Inspiration for the Renaissance often came from the arts; human beings now replaced or became humanized religious figures. After centuries of Christian efforts to destroy any remnants of Greek philosophy, The School of Athens fresco by the great Renaissance painter Raphael (1483–1520) provided a symbolic representation of the return of Greek thought in Western civilization.
Scientific Revolution
Although the sixteenth and seventeenth centuries mark the emergence of modern empirical science, dates alone cannot mark how the revival of a focus on the physical world changed not only scientific inquiry but how human beings viewed themselves in the modern world. The Scientific Revolution established empirical science as the dominant philosophy of science at the expense of other scientific approaches, most notably the metaphysical, hermeneutic, and social.

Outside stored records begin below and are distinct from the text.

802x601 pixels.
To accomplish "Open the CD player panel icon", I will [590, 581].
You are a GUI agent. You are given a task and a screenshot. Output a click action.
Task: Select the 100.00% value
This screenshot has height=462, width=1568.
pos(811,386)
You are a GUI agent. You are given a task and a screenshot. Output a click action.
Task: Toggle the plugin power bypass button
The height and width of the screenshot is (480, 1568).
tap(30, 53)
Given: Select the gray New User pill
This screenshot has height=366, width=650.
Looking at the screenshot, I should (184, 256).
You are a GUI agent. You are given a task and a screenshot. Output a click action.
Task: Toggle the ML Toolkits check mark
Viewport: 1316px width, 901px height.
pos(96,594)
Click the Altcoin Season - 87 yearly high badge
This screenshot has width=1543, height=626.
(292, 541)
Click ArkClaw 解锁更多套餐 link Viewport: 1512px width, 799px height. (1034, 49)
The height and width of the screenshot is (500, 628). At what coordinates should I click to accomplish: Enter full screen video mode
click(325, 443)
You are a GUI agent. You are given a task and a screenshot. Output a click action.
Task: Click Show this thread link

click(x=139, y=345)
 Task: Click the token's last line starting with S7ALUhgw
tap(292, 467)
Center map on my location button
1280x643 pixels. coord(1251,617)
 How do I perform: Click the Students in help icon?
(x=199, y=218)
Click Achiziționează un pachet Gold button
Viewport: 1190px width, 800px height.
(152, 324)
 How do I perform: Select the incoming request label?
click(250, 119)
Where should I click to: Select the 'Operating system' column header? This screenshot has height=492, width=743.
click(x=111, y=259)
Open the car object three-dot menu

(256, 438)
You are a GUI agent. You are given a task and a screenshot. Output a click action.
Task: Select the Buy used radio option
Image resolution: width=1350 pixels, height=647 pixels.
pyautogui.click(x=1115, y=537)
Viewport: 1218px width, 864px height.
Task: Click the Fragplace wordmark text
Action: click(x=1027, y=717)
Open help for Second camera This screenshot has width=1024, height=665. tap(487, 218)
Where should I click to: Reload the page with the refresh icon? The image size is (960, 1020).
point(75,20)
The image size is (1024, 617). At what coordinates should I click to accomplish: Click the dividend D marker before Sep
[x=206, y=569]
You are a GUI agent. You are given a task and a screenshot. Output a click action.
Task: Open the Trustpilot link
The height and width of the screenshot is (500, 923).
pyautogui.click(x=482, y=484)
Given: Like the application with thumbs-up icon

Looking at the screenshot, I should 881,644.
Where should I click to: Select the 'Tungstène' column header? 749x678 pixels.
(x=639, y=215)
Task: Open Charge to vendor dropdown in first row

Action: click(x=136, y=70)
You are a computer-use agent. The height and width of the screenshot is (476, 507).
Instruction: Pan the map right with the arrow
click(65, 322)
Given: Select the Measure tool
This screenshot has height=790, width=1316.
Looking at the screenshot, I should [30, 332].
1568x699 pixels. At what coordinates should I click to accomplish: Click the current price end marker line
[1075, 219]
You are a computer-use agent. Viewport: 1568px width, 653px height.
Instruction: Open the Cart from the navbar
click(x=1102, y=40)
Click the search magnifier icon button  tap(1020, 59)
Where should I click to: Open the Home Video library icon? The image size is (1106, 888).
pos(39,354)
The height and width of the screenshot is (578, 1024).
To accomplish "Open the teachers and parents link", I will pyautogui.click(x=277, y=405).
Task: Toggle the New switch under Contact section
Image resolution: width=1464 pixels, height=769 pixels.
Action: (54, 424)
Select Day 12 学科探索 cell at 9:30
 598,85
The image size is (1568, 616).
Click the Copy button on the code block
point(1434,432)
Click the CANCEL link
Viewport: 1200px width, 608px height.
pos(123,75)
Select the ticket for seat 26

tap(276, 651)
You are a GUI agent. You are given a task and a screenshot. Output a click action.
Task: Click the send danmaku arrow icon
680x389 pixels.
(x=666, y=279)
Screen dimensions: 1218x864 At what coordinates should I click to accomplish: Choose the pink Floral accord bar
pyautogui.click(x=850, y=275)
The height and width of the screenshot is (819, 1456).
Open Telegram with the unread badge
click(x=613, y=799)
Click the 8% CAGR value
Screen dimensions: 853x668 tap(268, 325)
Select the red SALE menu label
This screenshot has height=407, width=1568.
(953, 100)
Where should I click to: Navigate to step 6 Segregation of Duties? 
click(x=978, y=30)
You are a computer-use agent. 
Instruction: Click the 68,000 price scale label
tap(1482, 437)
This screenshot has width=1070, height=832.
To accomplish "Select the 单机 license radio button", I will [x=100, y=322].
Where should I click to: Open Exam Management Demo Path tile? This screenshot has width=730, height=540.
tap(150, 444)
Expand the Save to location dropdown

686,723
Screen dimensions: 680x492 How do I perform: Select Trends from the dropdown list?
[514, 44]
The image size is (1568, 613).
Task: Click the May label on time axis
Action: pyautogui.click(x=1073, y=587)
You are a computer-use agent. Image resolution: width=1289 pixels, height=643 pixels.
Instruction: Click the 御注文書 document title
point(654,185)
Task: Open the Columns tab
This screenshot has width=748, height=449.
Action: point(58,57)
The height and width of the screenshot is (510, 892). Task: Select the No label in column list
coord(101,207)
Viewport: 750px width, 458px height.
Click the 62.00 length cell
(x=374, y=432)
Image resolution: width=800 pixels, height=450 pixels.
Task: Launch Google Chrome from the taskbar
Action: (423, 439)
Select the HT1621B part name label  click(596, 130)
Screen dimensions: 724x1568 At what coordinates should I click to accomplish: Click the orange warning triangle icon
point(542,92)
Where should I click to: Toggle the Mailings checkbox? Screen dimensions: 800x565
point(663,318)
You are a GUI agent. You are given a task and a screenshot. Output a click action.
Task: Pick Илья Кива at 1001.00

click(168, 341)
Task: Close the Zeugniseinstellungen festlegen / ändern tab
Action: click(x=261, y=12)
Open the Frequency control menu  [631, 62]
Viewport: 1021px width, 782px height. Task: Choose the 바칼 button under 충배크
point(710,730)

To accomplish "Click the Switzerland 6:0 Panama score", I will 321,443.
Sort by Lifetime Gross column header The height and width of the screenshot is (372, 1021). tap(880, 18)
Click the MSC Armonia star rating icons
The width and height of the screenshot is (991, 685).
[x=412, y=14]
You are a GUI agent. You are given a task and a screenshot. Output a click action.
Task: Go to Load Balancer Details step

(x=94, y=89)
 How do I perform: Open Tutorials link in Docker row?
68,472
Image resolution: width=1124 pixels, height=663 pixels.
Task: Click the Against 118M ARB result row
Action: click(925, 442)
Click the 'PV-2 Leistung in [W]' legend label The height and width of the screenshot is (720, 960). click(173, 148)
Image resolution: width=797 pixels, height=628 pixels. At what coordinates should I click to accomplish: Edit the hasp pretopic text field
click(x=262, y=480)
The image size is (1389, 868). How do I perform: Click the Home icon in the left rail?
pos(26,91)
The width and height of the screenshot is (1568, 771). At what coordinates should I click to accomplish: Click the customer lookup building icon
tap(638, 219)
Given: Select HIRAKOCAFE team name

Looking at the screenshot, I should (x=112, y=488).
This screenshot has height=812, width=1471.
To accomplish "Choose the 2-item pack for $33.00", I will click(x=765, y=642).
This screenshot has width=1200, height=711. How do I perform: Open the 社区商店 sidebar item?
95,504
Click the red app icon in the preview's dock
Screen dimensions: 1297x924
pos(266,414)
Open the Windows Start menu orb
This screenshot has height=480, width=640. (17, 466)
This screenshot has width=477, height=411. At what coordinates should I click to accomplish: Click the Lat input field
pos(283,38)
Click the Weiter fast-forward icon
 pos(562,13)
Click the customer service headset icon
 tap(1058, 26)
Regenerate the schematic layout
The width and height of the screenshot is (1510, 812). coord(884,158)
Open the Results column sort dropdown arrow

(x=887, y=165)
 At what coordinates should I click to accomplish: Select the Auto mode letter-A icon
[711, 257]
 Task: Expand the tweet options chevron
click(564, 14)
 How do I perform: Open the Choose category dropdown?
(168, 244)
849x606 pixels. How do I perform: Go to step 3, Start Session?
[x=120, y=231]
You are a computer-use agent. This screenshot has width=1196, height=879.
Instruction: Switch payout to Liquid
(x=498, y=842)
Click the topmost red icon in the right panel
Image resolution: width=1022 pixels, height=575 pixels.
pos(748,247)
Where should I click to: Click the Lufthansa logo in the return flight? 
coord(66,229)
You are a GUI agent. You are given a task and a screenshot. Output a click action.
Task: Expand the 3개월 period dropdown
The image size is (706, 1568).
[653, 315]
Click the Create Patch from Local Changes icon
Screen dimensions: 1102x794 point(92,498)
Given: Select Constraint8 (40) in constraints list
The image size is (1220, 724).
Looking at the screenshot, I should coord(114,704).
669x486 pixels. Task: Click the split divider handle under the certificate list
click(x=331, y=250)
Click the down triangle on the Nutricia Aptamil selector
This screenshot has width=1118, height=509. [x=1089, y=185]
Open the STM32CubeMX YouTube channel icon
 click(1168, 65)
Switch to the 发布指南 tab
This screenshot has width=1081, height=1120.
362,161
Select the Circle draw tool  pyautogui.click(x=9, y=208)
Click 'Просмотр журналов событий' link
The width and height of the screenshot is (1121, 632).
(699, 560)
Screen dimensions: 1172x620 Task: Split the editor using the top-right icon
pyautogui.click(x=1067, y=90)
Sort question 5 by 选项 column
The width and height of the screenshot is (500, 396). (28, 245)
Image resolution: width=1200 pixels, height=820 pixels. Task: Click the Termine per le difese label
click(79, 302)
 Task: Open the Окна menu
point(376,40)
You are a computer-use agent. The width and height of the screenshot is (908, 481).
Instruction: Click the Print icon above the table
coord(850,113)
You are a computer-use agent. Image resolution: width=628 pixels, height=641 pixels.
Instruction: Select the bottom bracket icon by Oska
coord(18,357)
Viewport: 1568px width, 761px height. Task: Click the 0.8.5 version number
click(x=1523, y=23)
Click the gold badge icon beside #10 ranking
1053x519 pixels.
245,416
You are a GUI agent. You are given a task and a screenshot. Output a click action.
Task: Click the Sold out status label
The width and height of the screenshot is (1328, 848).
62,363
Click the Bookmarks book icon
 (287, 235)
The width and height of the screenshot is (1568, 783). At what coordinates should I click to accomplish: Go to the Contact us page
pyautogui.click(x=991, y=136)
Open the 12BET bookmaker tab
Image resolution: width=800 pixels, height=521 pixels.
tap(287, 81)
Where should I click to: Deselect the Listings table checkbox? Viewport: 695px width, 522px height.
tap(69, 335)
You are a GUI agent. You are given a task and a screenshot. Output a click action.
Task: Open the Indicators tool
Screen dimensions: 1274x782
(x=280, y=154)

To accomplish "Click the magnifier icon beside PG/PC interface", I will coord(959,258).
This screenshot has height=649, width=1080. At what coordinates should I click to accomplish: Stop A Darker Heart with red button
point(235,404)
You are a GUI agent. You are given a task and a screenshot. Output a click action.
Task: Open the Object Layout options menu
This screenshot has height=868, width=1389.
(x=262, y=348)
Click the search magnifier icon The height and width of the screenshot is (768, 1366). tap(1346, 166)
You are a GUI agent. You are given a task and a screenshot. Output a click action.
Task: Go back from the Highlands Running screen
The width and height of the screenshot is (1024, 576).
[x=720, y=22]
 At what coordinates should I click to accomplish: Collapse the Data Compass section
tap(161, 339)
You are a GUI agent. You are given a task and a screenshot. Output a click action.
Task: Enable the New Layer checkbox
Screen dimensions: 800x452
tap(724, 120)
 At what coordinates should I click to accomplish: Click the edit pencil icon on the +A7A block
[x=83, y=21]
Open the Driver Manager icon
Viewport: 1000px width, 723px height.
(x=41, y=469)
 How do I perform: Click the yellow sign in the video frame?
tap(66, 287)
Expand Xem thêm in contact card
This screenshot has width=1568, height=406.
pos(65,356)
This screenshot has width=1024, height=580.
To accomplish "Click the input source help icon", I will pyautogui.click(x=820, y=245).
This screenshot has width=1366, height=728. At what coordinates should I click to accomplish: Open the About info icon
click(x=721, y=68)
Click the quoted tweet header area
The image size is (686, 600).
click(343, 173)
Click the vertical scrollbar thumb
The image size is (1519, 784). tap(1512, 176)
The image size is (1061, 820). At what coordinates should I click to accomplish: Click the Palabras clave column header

Now “real” science meant the ability to objectively measure and quantify the human experience. It was the belief that qualitative, phenomenological, and subjective experiences could not be empirically measured and therefore not under the purview of “real” science. Most importantly, the Scientific Revolution liberated science from religion. and the unending complexity of the social, political, socioeconomic, and cultural influences on knowledge. Yet many of the scientific revolutionaries envisioned societal and political reforms based on empirical science principles.
The Enlightenment
The Enlightenment was the culmination in the seventeenth and eighteenth centuries of the Renaissance and the Scientific Revolutions. Often called the Age of Reason, Enlightenment concepts centered on Renaissance humanism and the empiricism of the Scientific Revolution, based on the values of reason, happiness, equality, liberty, freedom, and the separation of church and state.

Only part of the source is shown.